**TASK BRIEF:**
Give back the entries exactly as they read, leaving each image out.

**THE DATA:**

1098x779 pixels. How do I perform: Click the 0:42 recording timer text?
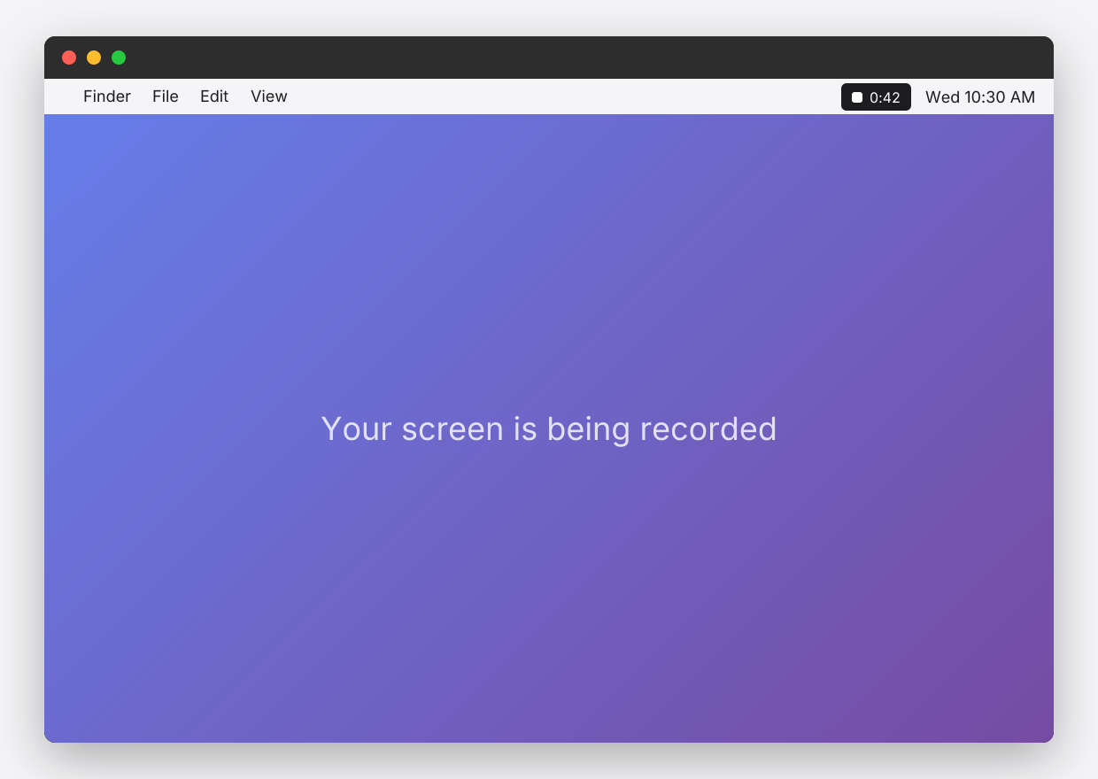(x=883, y=97)
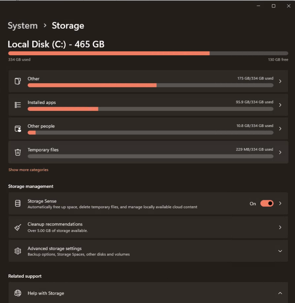Click the Help with Storage globe icon
Viewport: 295px width, 303px height.
point(18,293)
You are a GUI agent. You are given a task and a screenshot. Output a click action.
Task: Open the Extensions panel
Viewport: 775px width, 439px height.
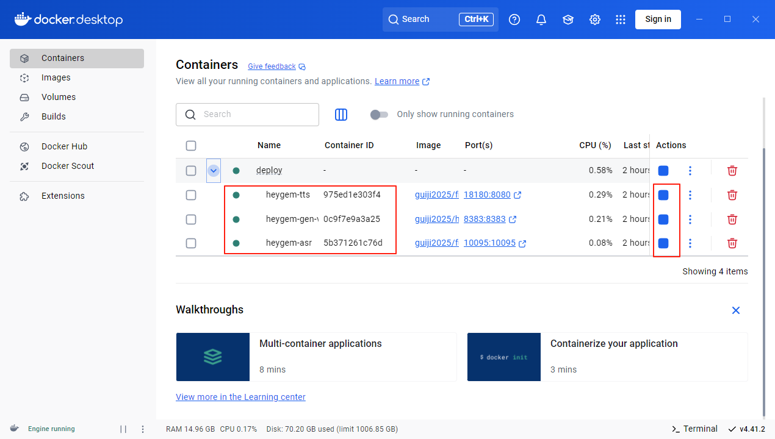63,195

**ANSWER FOR THIS EXERCISE:**
1098x779 pixels. How do I perform: Click the 0:42 recording timer text?
(x=883, y=97)
Click the Help with Storage globe icon
Viewport: 295px width, 303px height.
point(18,293)
You are a GUI agent. You are given a task and a screenshot. Output a click action.
Task: Open the Extensions panel
Viewport: 775px width, 439px height.
63,195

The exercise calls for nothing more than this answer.